● **STATED PROBLEM**:
In the items below, render everything from the line containing "Task: Switch to the DASHBOARD tab" down to the line containing "671x497 pixels.", both lines included, as a JSON list of strings with one string per line. Skip blank lines and leave the pictures out.

Start of SUPPLIED MATERIAL

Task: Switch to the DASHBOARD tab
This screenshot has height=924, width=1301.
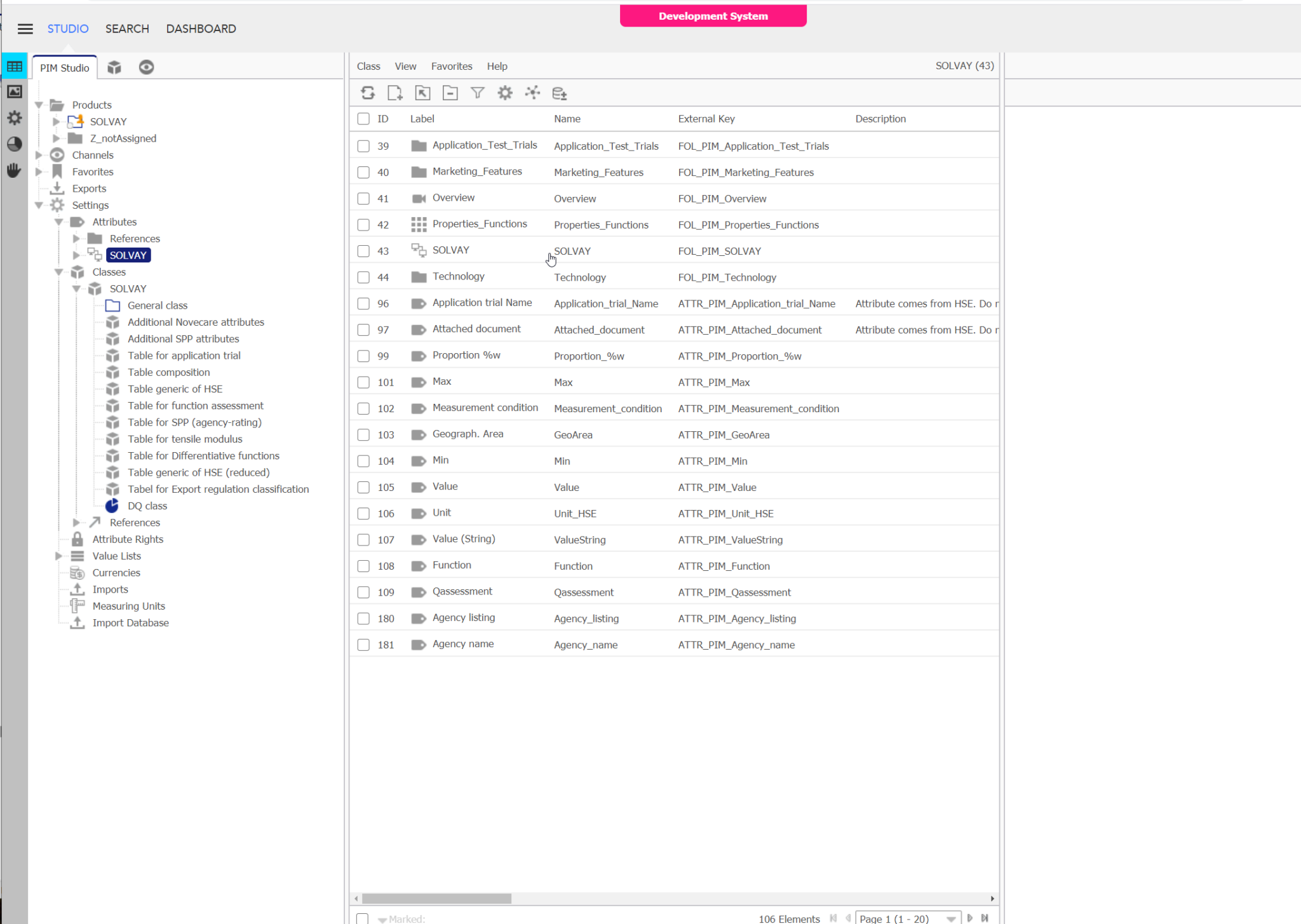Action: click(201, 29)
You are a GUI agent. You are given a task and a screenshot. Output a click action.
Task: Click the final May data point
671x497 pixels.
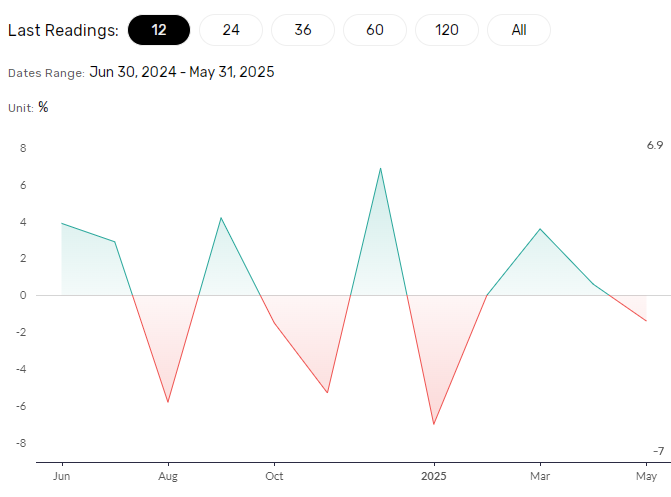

End of SUPPLIED MATERIAL
Start of SUPPLIED MATERIAL

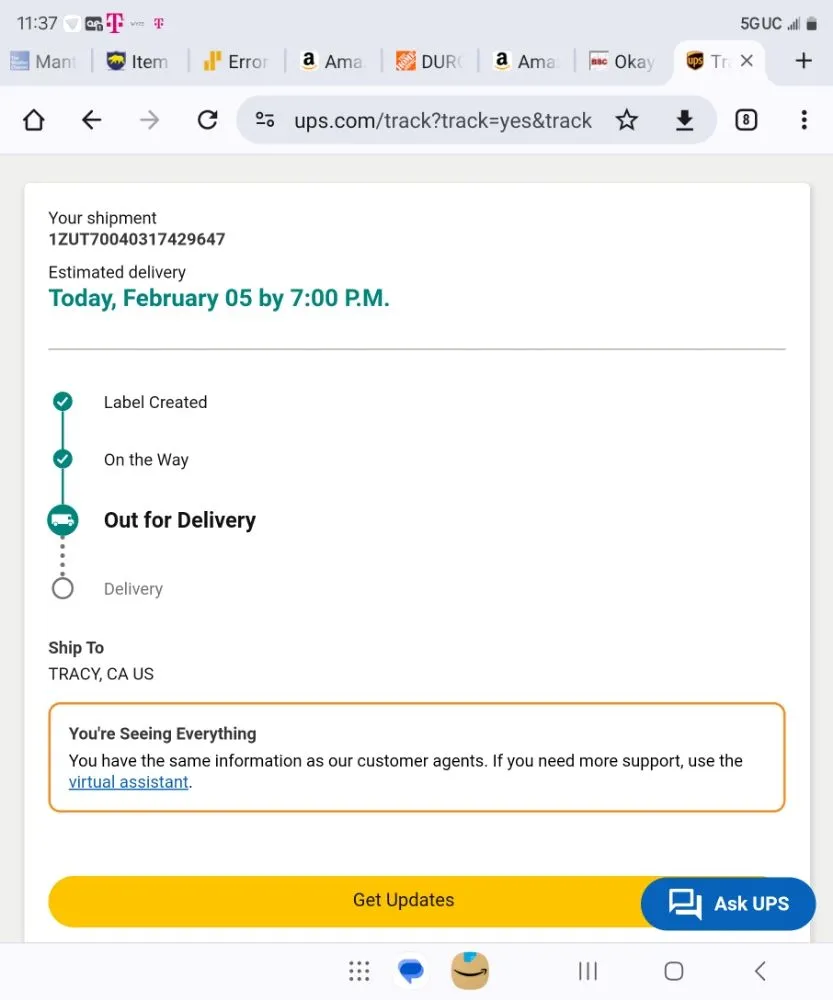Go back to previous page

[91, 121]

End of SUPPLIED MATERIAL
Start of SUPPLIED MATERIAL

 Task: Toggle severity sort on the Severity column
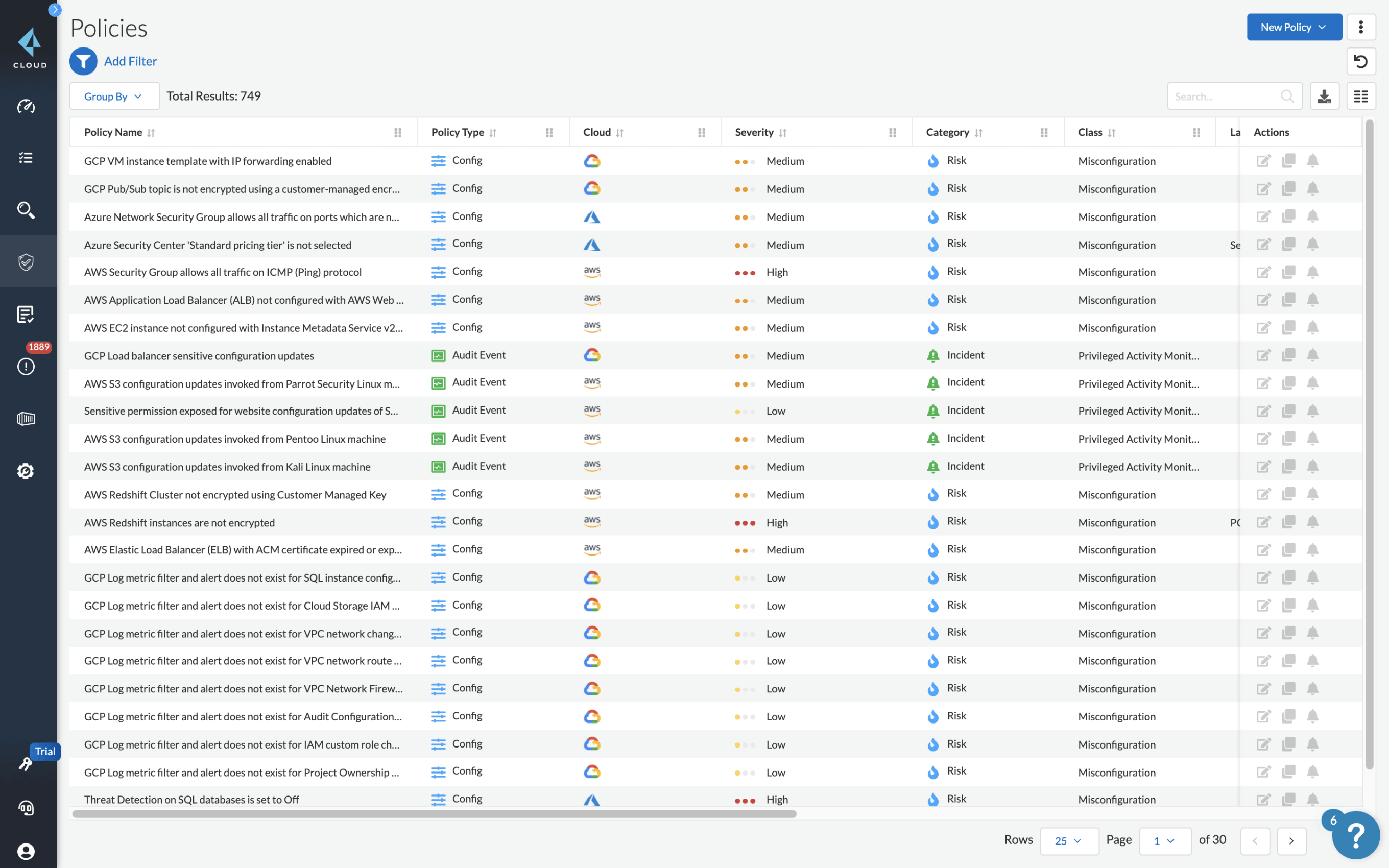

End of SUPPLIED MATERIAL

● **RESPONSE BELOW**:
[
  "Task: Switch to the DASHBOARD tab",
  "This screenshot has height=924, width=1301.",
  "Action: click(201, 29)",
  "You are a GUI agent. You are given a task and a screenshot. Output a click action.",
  "Task: Click the final May data point",
  "671x497 pixels."
]